[EXERCICE]
Pouvez-vous recopier mot pour mot le passage du portrait d'Isaiah Hines qui va de «Quelque part au» jusqu'à «d’après une enseignante.» inclusivement ?

Isaiah fait une différence

Quelque part au milieu de ces perles de femmes, lors d’une conférence où j’étais reçue pour parler de l’importance de faire la lecture aux petits et présentée aux futurs éducateurs à la petite enfance du Cégep Édouard-Montpetit, j’ai rencontré Isaiah Hines, 17 ans, étudiant en première année du programme, seul gars dans l’assistance parmi les six d’une cohorte de cent et quelques femmes, un record d’inscriptions masculines d’après une enseignante.

Isaiah Hines, 17 ans, étudiant en première année du programme d'éducation à la petite enfance.

On s’est parlé au téléphone après cette rencontre. Il ne cadrait pas avec – mea culpa mille fois – l’image remplie de préjugés que je me faisais d’un étudiant en éducation à la petite enfance. «Ouais, je sais, à la fin de mon secondaire, les gens ne comprenaient pas trop non plus et me demandaient pourquoi je ne voulais pas enseigner au secondaire ou au cégep à la place… L’affaire, c’est que j’aime les capacités d’émerveillement des petits, ça me fait du bien de les voir de même, j’ai toujours voulu participer à ça, assister à ça», me raconte Isaiah en me vouvoyant toujours beaucoup, incapable de me tutoyer comme je m’évertuais à lui demander.

Je précise parce que ça en dit long sur sa politesse, son élégance, la manière sans doute dont il a été élevé par une maman incroyable, selon ses dires, une femme qui a élevé seule Isaiah et ses quatre sœurs, dont trois plus âgées que lui; deux enseignantes et une infirmière. La plus jeune de la marmaille est en deuxième secondaire. Dans ses mots, toute l’affection du monde envers elles. «J’ai grandi juste avec des femmes, j’ai assisté à des discussions particulières, on oubliait parfois que j’étais là… Je suis un sensible et c’est peut-être grâce à elles toutes.»

Chaque jour, Isaiah se tape environ une heure trente aller-retour de distance en autobus entre sa maison à Châteauguay et Longueuil, où se trouve le cégep reconnu pour l’excellence du programme. Trois heures à lui pour étudier, dormir, écouter de la musique. Ses passions: lire La Presse tous les matins, regarder des séries, penser au livre jeunesse qu’il rêve d’écrire. «(Rires) Vous allez penser que j’ai une vie de vieux monsieur!» Non. Il n’y a pas un seul «vieux monsieur» qui endurerait d’emprunter le pont Mercier dans le trafic matin et soir pour apprendre un métier prisonnier des stéréotypes qui sont en partie responsables du si faible salaire octroyé aux finissants. «Il y a un facteur historique lié à ça, vous savez, l’image qu’on se fait de la nourrice, la madame qui fait juste changer des couches… alors que ce n’est tellement pas ça. Oui, on dessine, on chante des chansons, mais il faut aussi savoir qu’il y a un fondement derrière ça. Pour mieux valoriser la profession, il faudrait montrer réellement qu’est-ce qu’être éducateur en garderie, par exemple, comment on fait des plans d’intervention, etc.»

Lignes de données

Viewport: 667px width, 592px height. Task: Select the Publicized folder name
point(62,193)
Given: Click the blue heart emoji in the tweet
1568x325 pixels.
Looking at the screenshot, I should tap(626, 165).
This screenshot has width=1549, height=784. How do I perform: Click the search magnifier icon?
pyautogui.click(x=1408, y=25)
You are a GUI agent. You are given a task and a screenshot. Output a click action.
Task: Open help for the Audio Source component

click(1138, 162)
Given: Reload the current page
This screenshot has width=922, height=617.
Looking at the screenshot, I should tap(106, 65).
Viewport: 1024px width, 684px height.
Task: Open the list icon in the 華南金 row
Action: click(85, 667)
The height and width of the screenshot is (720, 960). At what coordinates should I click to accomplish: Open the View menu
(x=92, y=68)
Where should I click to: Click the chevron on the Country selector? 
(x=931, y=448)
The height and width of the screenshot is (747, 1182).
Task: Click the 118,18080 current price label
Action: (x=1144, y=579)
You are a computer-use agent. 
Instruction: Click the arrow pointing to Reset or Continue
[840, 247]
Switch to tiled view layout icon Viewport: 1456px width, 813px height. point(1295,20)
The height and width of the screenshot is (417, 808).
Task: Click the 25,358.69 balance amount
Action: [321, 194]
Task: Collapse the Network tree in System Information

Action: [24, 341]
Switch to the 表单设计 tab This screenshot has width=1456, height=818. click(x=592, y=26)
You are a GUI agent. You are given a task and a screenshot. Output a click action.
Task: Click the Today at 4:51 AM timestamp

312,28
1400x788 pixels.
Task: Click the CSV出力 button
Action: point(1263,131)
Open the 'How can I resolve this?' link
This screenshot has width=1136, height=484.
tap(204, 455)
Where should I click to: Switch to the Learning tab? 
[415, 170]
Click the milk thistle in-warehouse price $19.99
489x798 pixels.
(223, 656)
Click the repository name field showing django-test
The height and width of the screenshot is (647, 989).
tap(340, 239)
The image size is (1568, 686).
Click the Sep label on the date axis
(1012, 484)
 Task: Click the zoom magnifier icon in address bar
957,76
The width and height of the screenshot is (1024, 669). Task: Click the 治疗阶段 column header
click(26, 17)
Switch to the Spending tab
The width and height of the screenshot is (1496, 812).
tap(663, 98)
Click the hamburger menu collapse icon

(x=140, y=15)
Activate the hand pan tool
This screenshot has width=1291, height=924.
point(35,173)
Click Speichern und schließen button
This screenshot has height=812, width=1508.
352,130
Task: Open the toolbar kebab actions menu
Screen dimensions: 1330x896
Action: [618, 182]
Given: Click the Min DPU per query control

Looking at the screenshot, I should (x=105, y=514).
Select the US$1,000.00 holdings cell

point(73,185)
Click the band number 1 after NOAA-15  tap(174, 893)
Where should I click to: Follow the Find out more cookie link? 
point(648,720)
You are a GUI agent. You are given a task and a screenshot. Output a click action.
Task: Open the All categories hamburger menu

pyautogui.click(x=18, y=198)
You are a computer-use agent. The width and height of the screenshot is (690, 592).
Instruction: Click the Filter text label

[RÉPONSE ATTENDUE]
Quelque part au milieu de ces perles de femmes, lors d’une conférence où j’étais reçue pour parler de l’importance de faire la lecture aux petits et présentée aux futurs éducateurs à la petite enfance du Cégep Édouard-Montpetit, j’ai rencontré Isaiah Hines, 17 ans, étudiant en première année du programme, seul gars dans l’assistance parmi les six d’une cohorte de cent et quelques femmes, un record d’inscriptions masculines d’après une enseignante.